-- Work instruction --
Swap each "element" in the records for "item", change nothing else, and give all the records again without the pictures.

-- Dataset records --
============================================================
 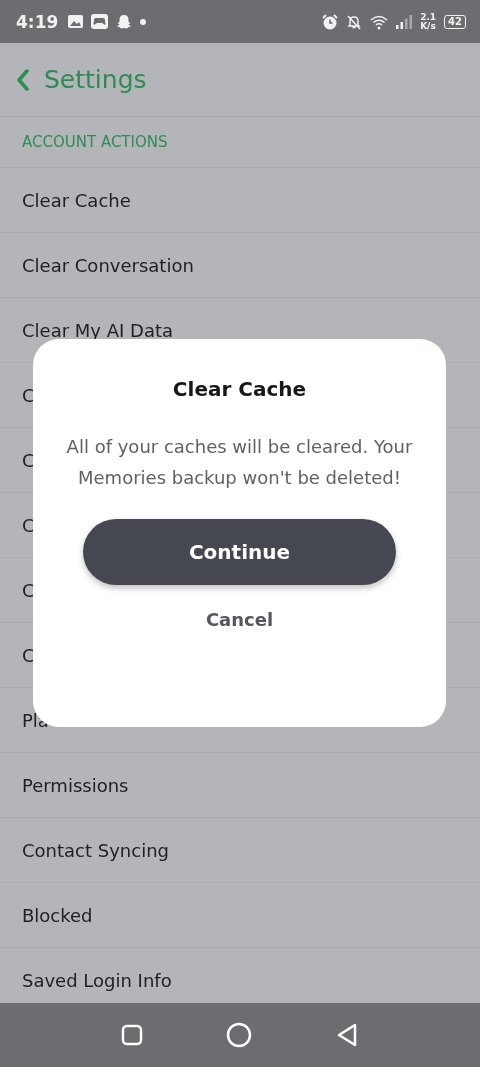 What do you see at coordinates (404, 22) in the screenshot?
I see `signal-icon` at bounding box center [404, 22].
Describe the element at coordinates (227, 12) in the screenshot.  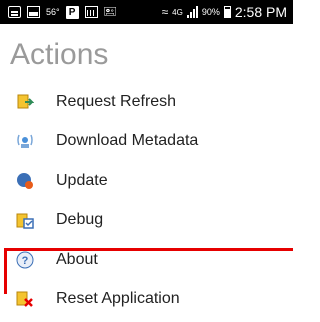
I see `battery-icon` at that location.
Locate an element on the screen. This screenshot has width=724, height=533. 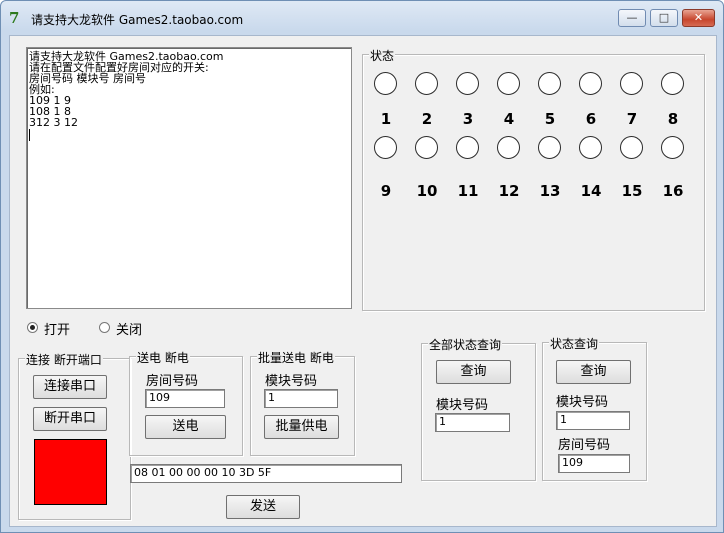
============================================================
-- Exercise solution --
  What do you see at coordinates (404, 22) in the screenshot?
I see `signal-icon` at bounding box center [404, 22].
Describe the item at coordinates (227, 12) in the screenshot.  
I see `battery-icon` at that location.
Locate an item on the screen. This screenshot has width=724, height=533. 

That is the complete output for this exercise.